Une recherche plus ciblée sur Google sur des incidents à Johannesburg en août 2019 conduit à des articles de médias locaux, comme Times Live, un des principaux sites d'information d'Afrique du Sud. 

"Une agression contre notre état"

Dans un article publié le 2 août, intitulé "La police s’est retirée d’une bataille de rue avec des vendeurs pour éviter un 'bain de sang' dans le CBD (central business district, le quartier d’affaires, ndlr) de Joburg (diminutif de Johannesburg, ndlr)", on retrouve un montage vidéo de plus de deux minutes et demie. Les 26 premières secondes sont identiques à la séquence diffusée sur Facebook. 
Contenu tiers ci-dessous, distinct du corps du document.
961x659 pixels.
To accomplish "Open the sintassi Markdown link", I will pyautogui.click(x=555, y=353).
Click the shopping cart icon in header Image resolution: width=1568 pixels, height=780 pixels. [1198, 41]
"Une émeute a éclaté dans le CBD de Jo’burg lorsque la police a confisqué des produits contrefaits à des marchands ambulants. Les agents ont tiré des balles en caoutchouc pour tenter de disperser la foule. En représailles, les manifestants ont bombardé les policiers de briques et de bouteilles. La police provinciale a indiqué que ses agents ont effectué un 'retrait tactique' de l’opération pour éviter d’être contraints d’utiliser des balles réelles", détaille la légende sous la vidéo. 

L’AFP avait également relaté ces incidents, qualifiés alors par les autorités d'"agression contre (l')Etat".
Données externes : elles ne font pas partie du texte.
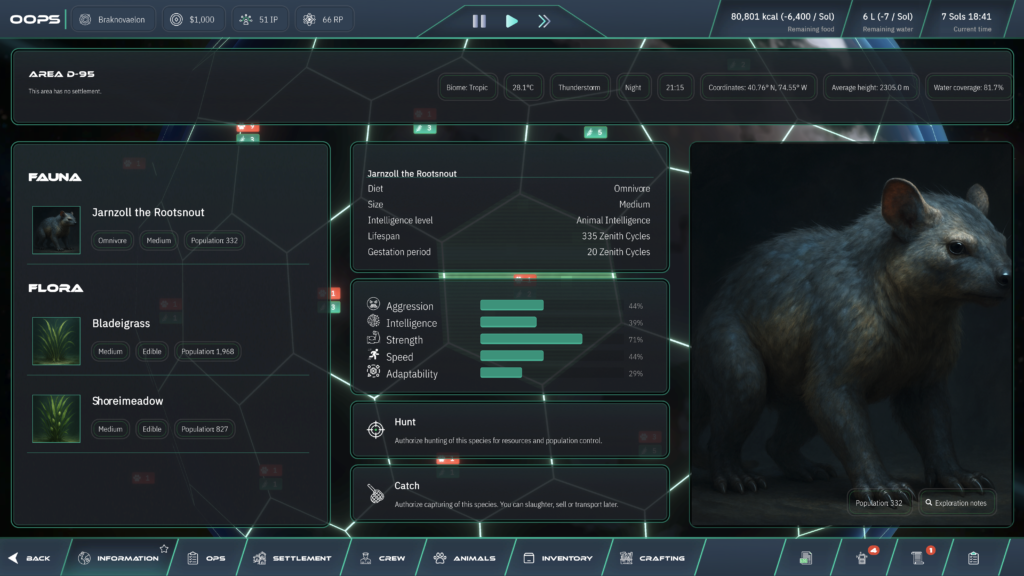Click the Strength stat bar

click(530, 340)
Sur AFP Forum, la base d’images de l’AFP, on retrouve également des photos prises sur place le lendemain et signées de Marco Longari, photographe de l’AFP au bureau de Johannesburg.

L’une d’entre elle, montre "des centaines d'hommes, pour la plupart des étrangers, (qui) regardent le maire de Johannesburg rencontrer les conseillers locaux et les responsables policiers dans le CBD de Johannesburg le 2 août 2019".
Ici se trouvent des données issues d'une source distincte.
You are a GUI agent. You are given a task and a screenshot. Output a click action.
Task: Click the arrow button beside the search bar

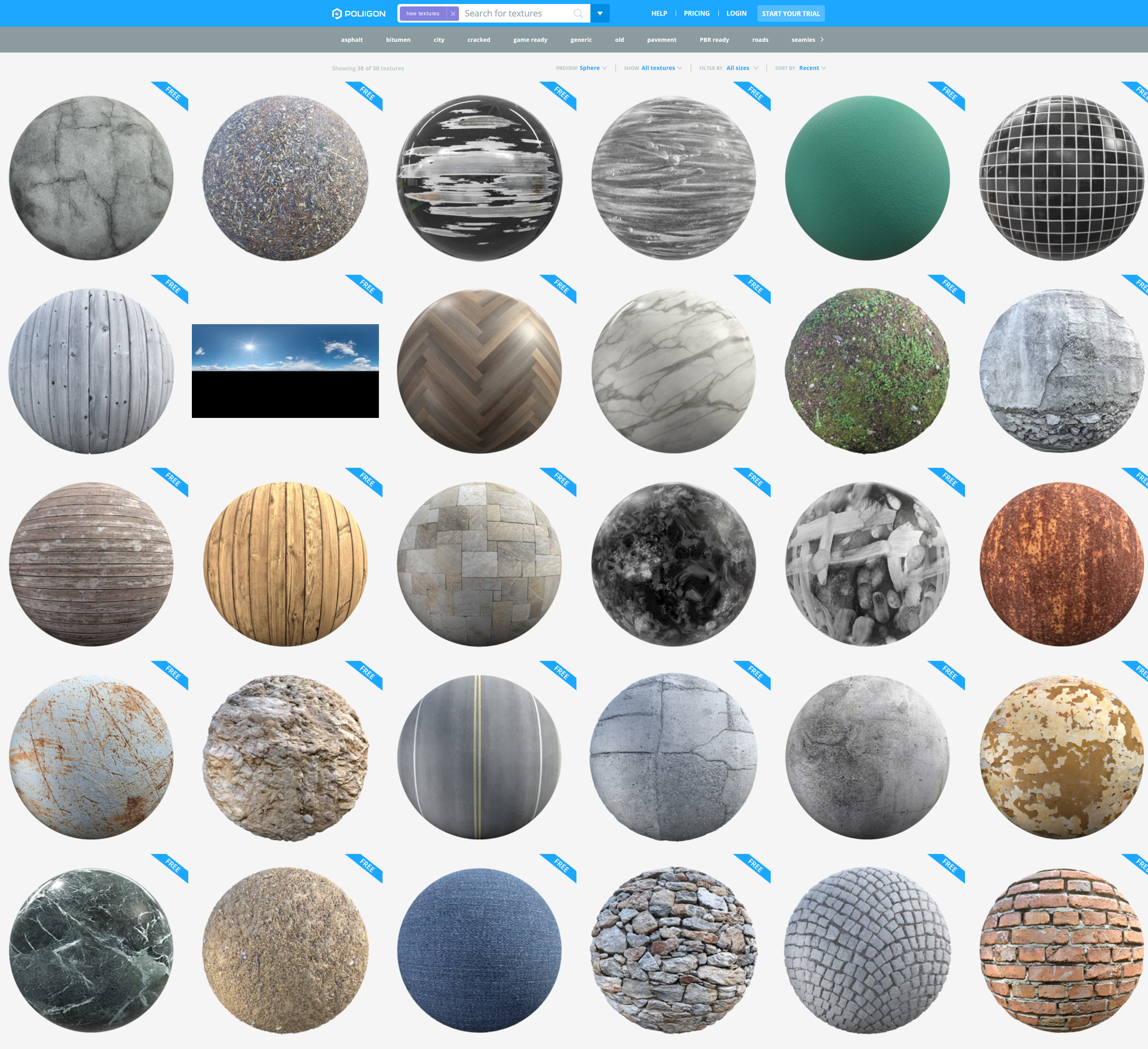[x=600, y=13]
Une autre montre le maire de l'époque, Herman Mashaba.

Ces photos ont été prises "après une journée de heurts qui a vu les forces de police forcées de battre en retraite après avoir été attaquées par des vendeurs de rue clandestins", précise les légendes.

Nous relevons sur ces images quelques indices visuels, comme une enseigne et des panneaux jaunes d’un magasin ”Lotto wholesale”.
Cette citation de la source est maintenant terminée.